**RECORDS SHOWN:**

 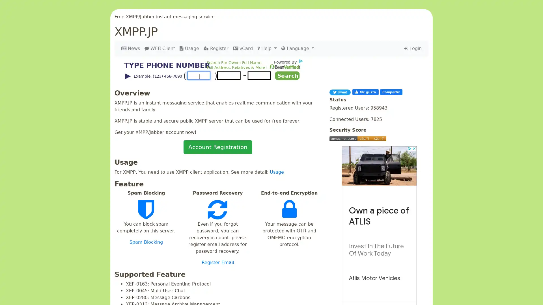 I want to click on Account Registration, so click(x=217, y=147).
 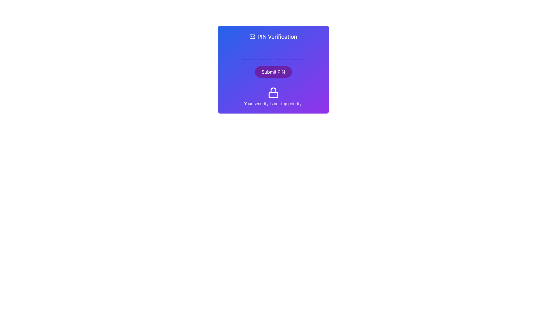 What do you see at coordinates (252, 37) in the screenshot?
I see `the blue rectangular SVG graphic that forms the topmost part of the envelope icon next to the 'PIN Verification' text` at bounding box center [252, 37].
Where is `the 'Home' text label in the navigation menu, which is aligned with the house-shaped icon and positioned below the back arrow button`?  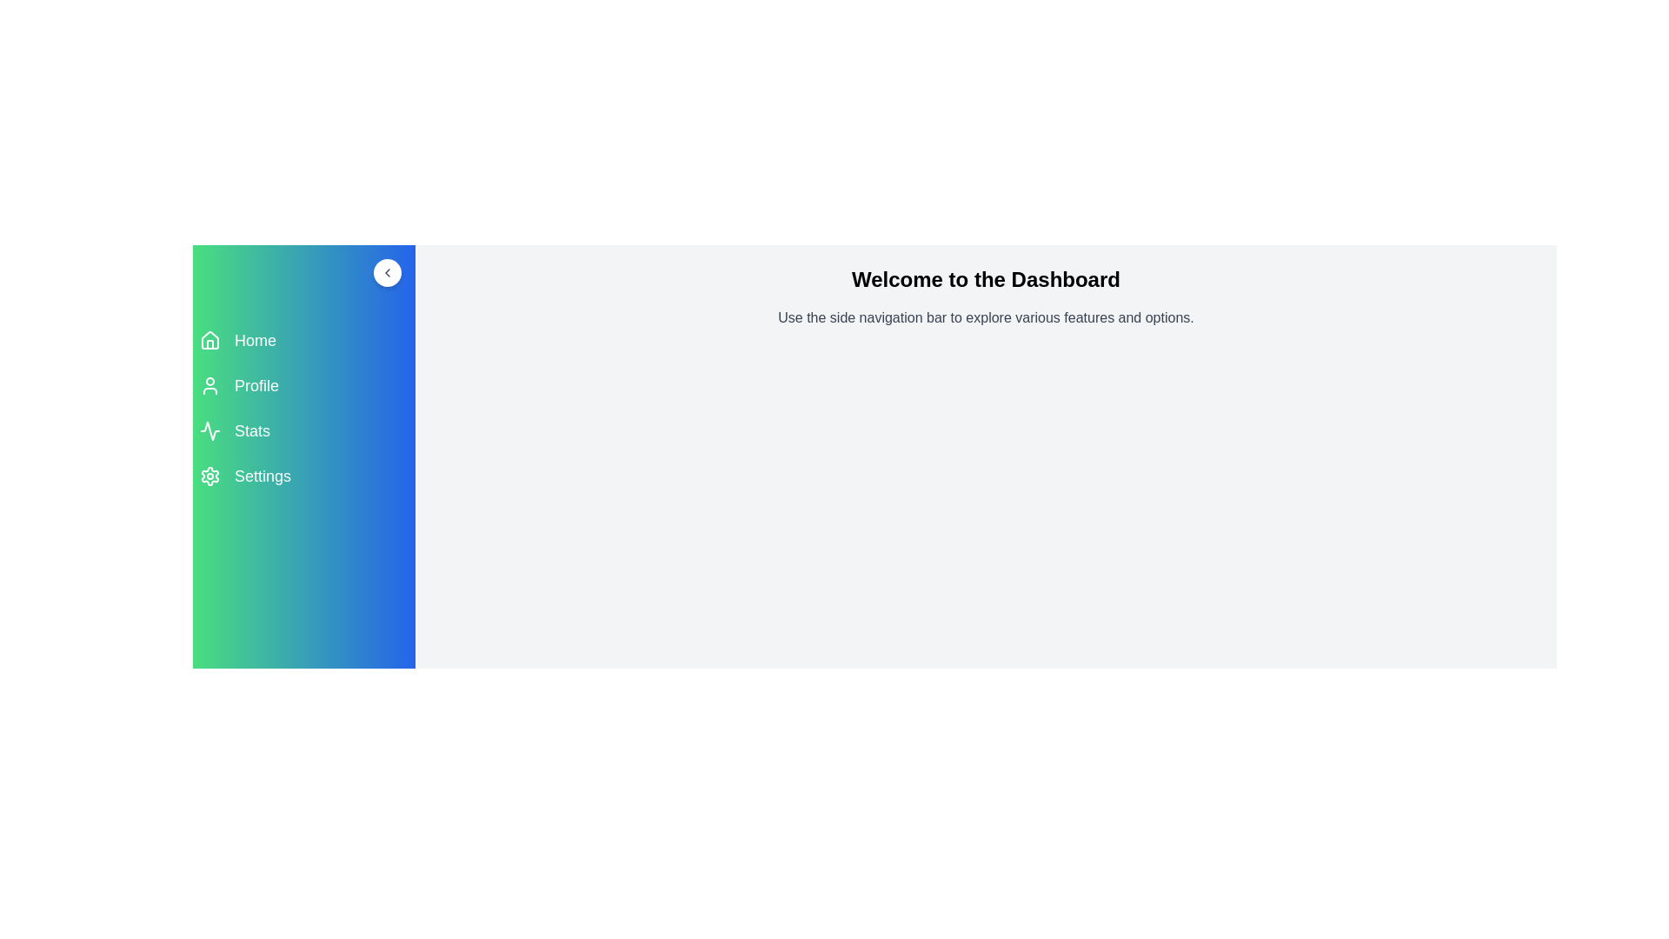
the 'Home' text label in the navigation menu, which is aligned with the house-shaped icon and positioned below the back arrow button is located at coordinates (254, 341).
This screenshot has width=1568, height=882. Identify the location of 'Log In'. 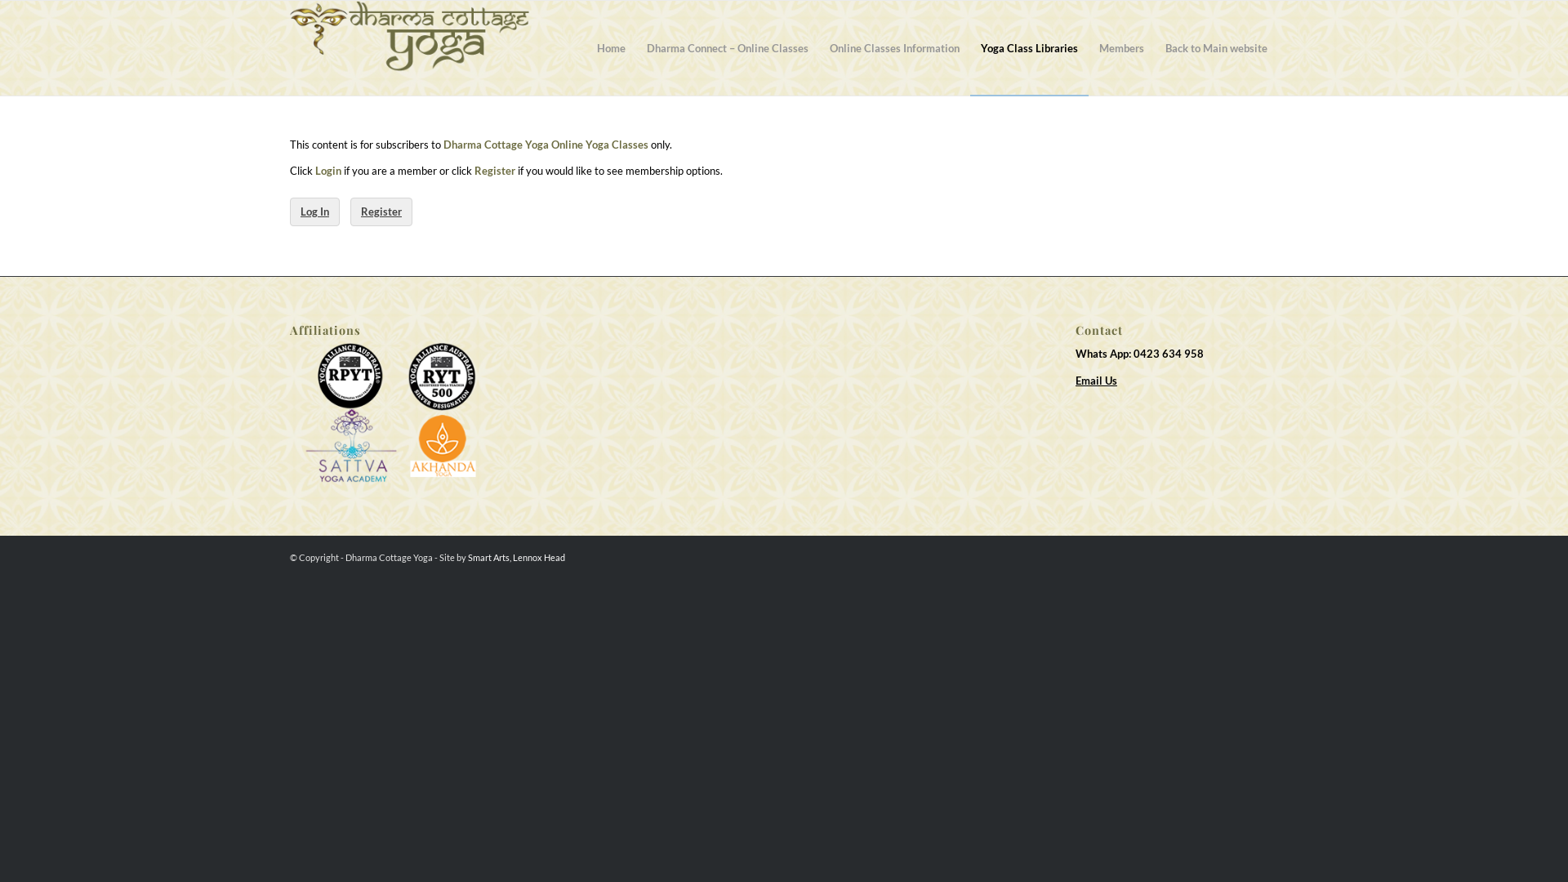
(314, 211).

**THE PROBLEM:** Write out every line of the records above word for word, leaving out the pictures.

**THE SOLUTION:**
  I want to click on Account Registration, so click(x=217, y=147).
  What do you see at coordinates (252, 37) in the screenshot?
I see `the blue rectangular SVG graphic that forms the topmost part of the envelope icon next to the 'PIN Verification' text` at bounding box center [252, 37].
Where is `the 'Home' text label in the navigation menu, which is aligned with the house-shaped icon and positioned below the back arrow button`?  
the 'Home' text label in the navigation menu, which is aligned with the house-shaped icon and positioned below the back arrow button is located at coordinates (254, 341).
This screenshot has width=1568, height=882. Identify the location of 'Log In'. 
(314, 211).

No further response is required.